# es geht um winamp 3...und um...



## fusseL (9. August 2002)

Also es ist so:

Ich habe 2 Tastaturen an meinem PC angeschlossen.

1: USB
1: PS2

Ich möchte das die USB normal funktioniert und die normalen Tastaturbelegungen bleiben,allerdings sollte die PS2 andere Tastaturbelegungen erhalten womit ich winamp oder andere sachen durch Tastenbelegungen steuern kann.

Allerdings ist es so das im moment beide zusammenarbeiten,so drücke ich die capslock bei der usb tastatur...schreibt die PS2 auch gross...ich möchte diese trennen..hat jemand eine idee???

Danke schonmal im voraus!


----------



## fusseL (9. August 2002)

und naja...gut sie laufen ja verschieden..beide voneinander unabhängig..ich meine:

Ich suche ein prog mit dem ich meine PS2 tastaturbelegungen ändern kannz.B:

wenn ich bei der PS2 "k" drücke das sich dann winamp öffnet oder sowas....

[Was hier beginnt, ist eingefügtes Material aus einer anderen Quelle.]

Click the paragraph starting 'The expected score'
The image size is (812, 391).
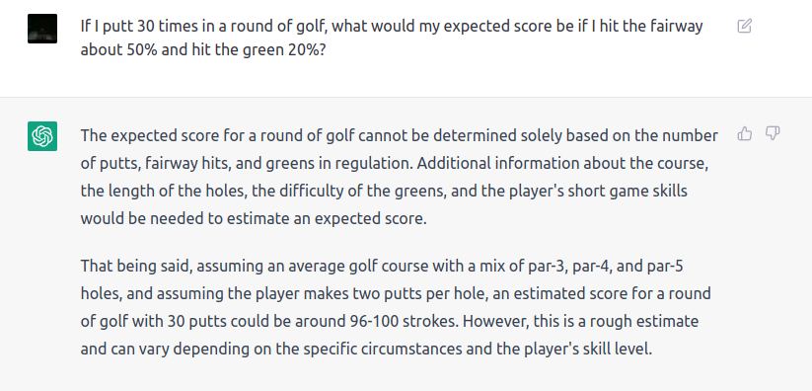tap(400, 178)
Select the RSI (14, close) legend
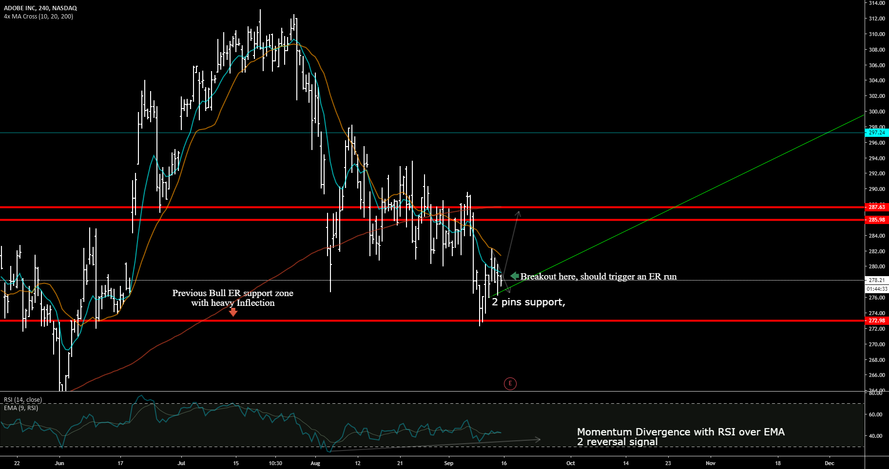This screenshot has width=889, height=469. (x=23, y=400)
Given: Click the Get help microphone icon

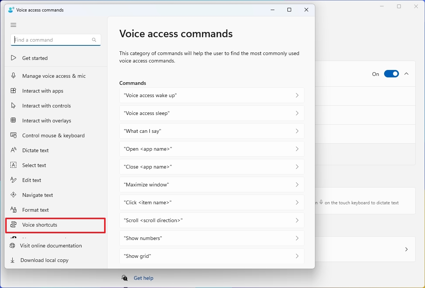Looking at the screenshot, I should (124, 278).
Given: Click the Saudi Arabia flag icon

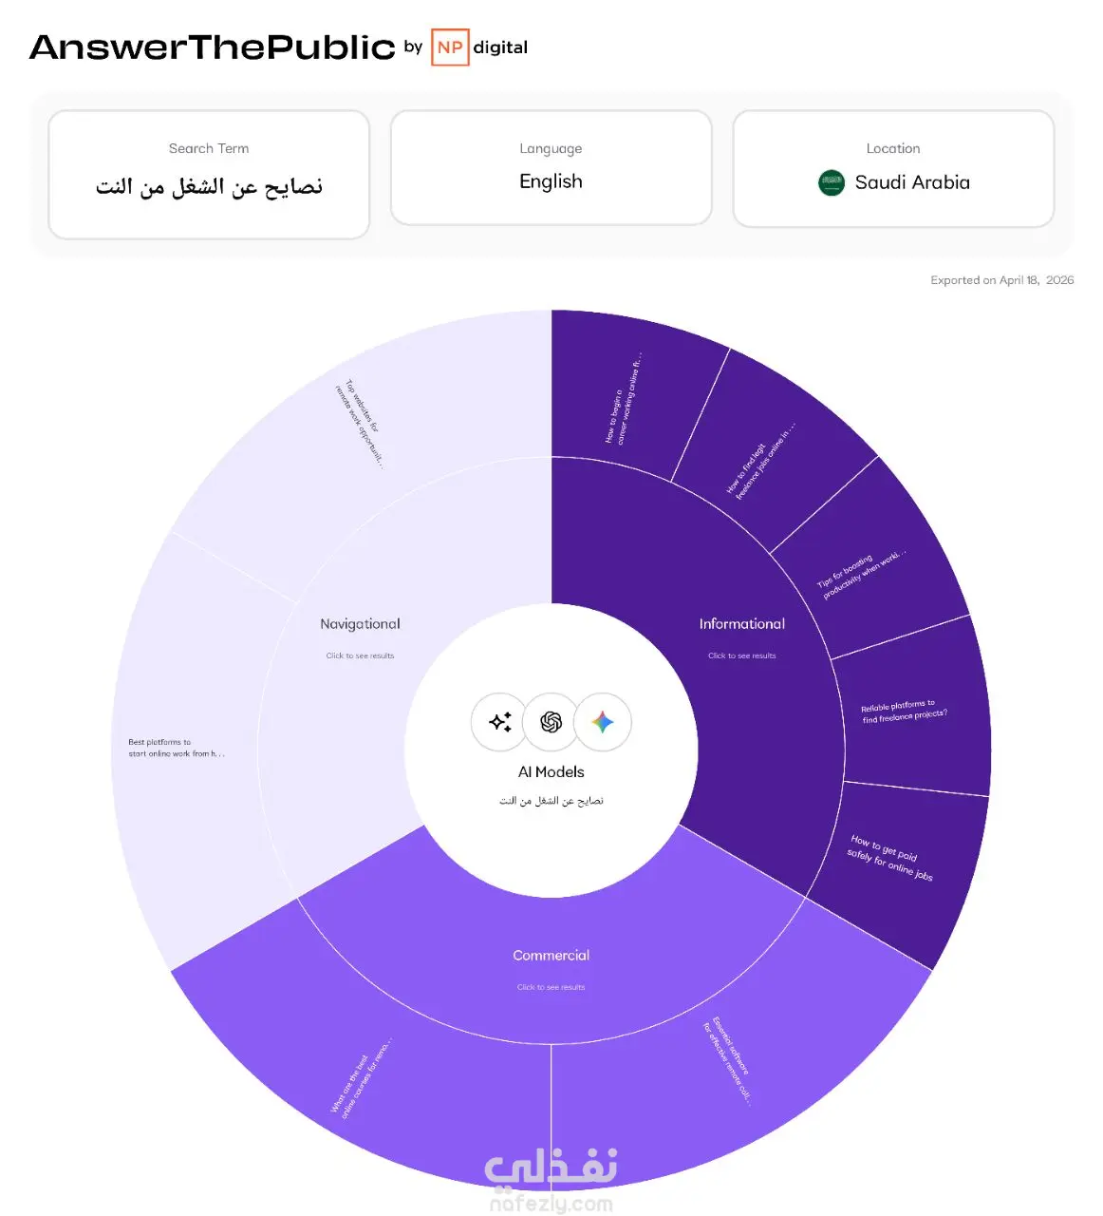Looking at the screenshot, I should click(832, 182).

wenn ich aber auf der USB "k" drücke nichts passiert ausser das ganz normal im texteditor oder sonst wo k geschrieben wird..verstehts ihr??? hmmm naja ich hoffe... is schön so spät


----------



## AKM<2b> (9. August 2002)

ich glaub diese Frage solltest du eher im Hardwareforum stellen.
Hat ja nichts direkt mitm Sound zu tun.

Viel Glück (obwohl ich glaube das es nicht geht)

2b


----------



## fusseL (9. August 2002)

hmmm ok danke..


----------